Identify each line in the records below that contains the word "pixels", and copy those lines.

══ GIVEN INFORMATION ══

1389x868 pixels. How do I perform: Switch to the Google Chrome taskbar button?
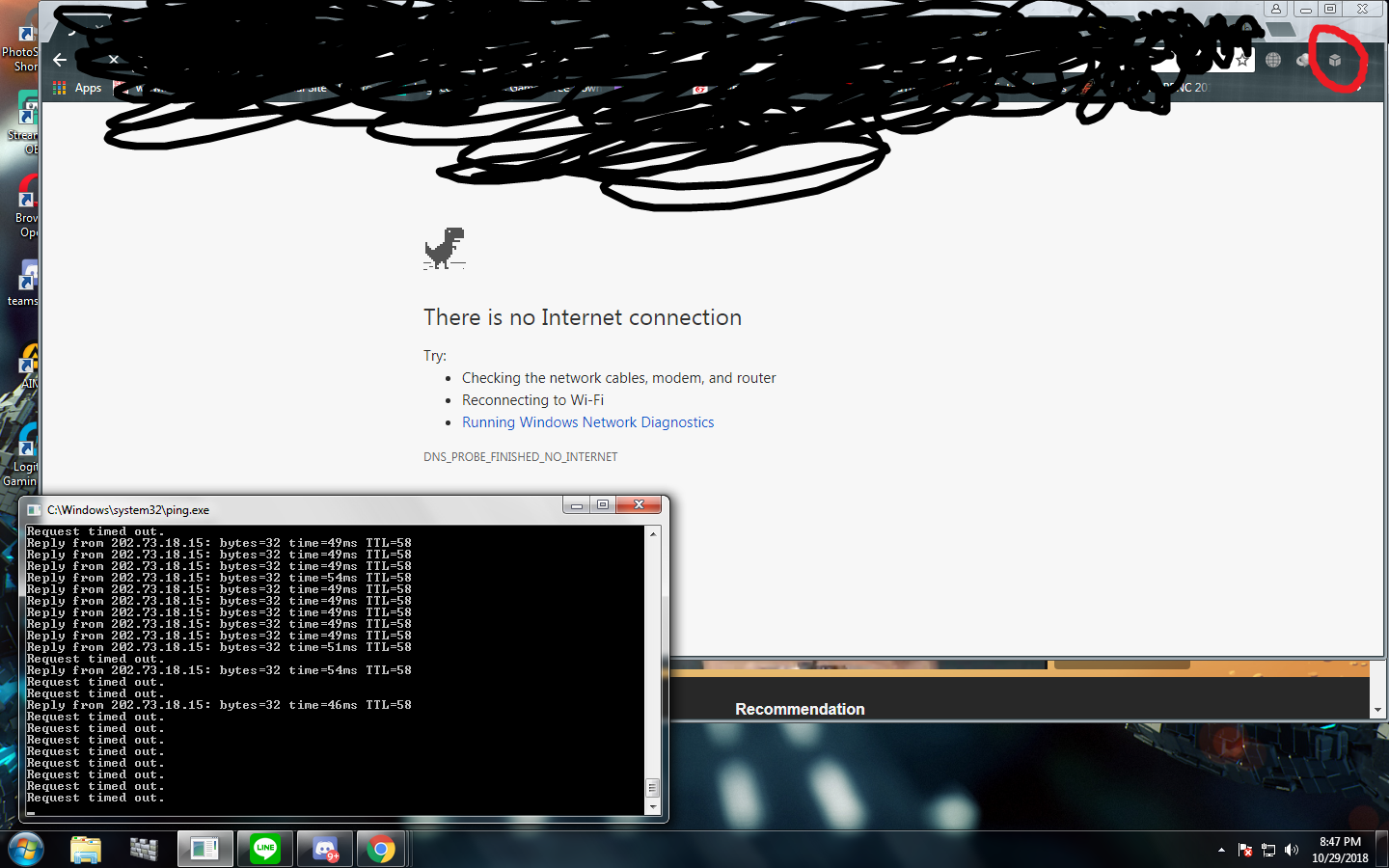(381, 850)
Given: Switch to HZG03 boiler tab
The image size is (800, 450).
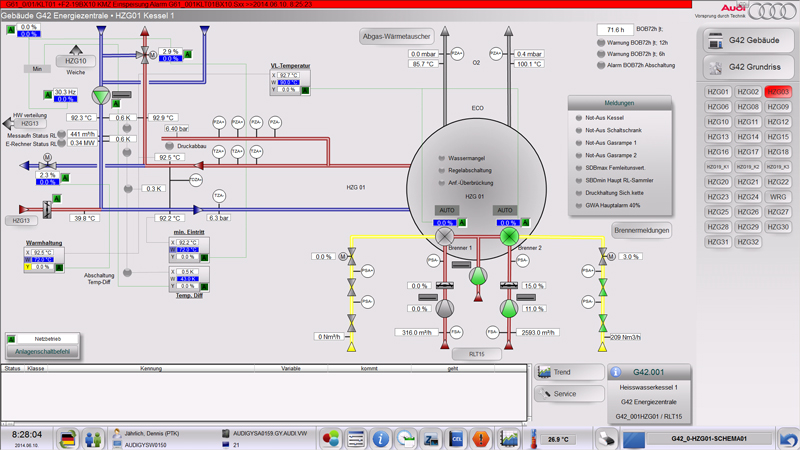Looking at the screenshot, I should point(778,92).

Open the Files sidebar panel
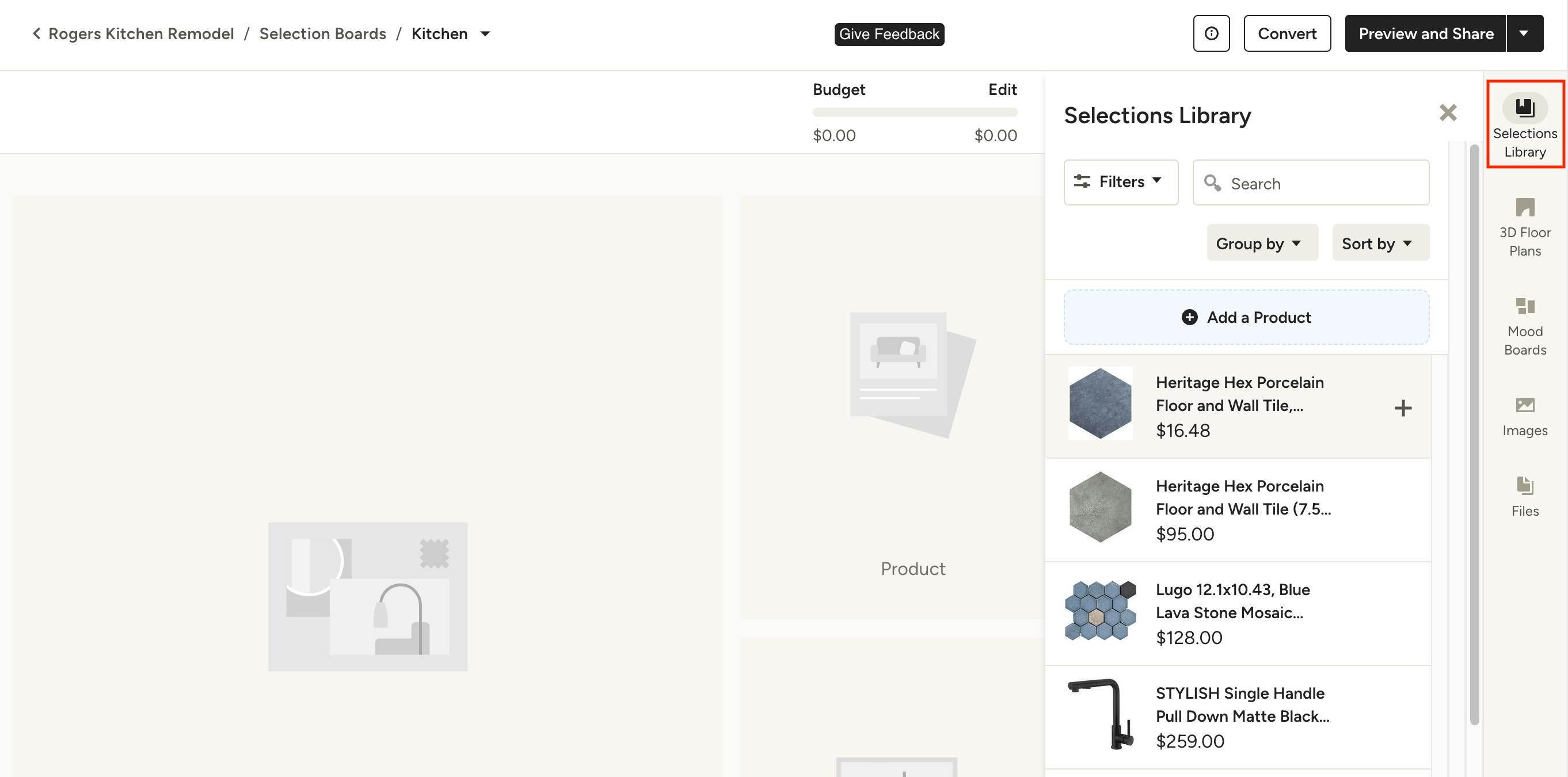(1524, 496)
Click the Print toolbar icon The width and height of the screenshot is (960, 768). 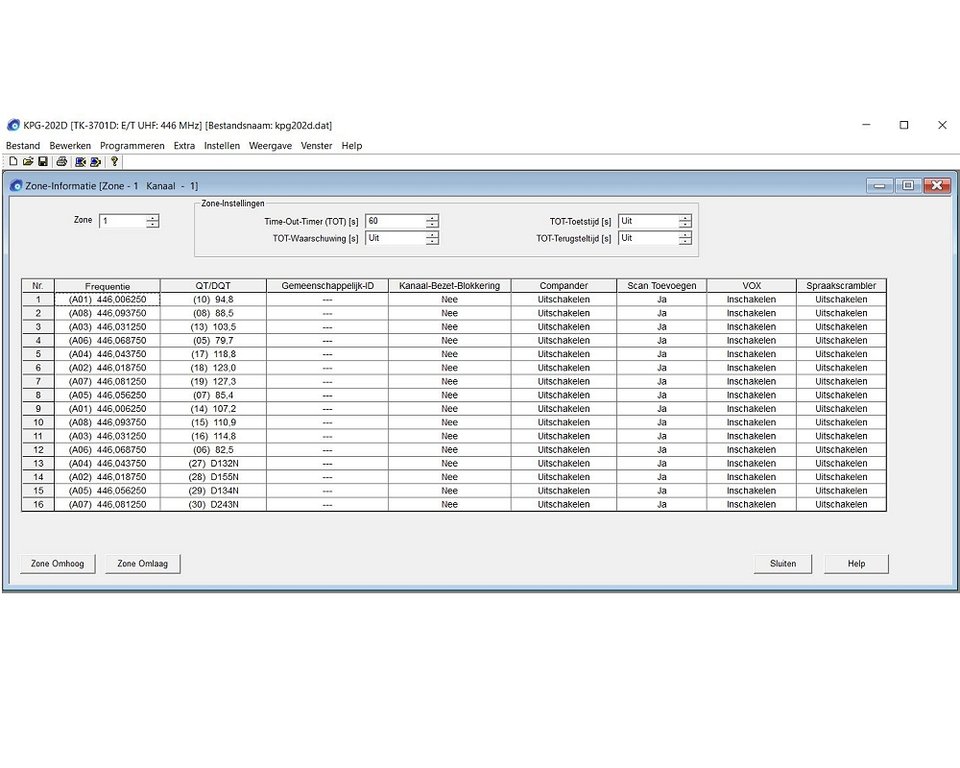(x=62, y=161)
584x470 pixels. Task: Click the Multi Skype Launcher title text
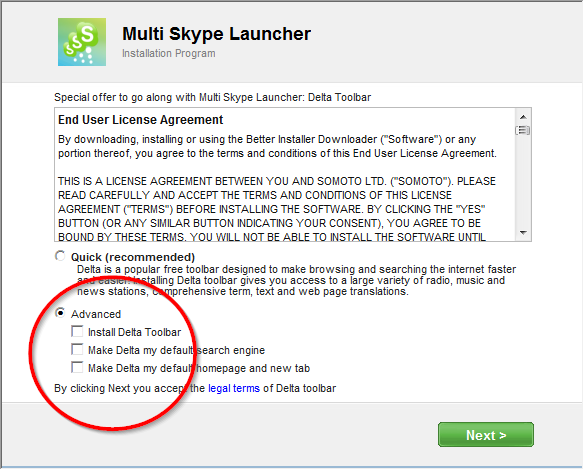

═══

# [REPLY]
1389x868 pixels. How do I perform: Switch to the Google Chrome taskbar button?
584x470 pixels. Task: Click the Multi Skype Launcher title text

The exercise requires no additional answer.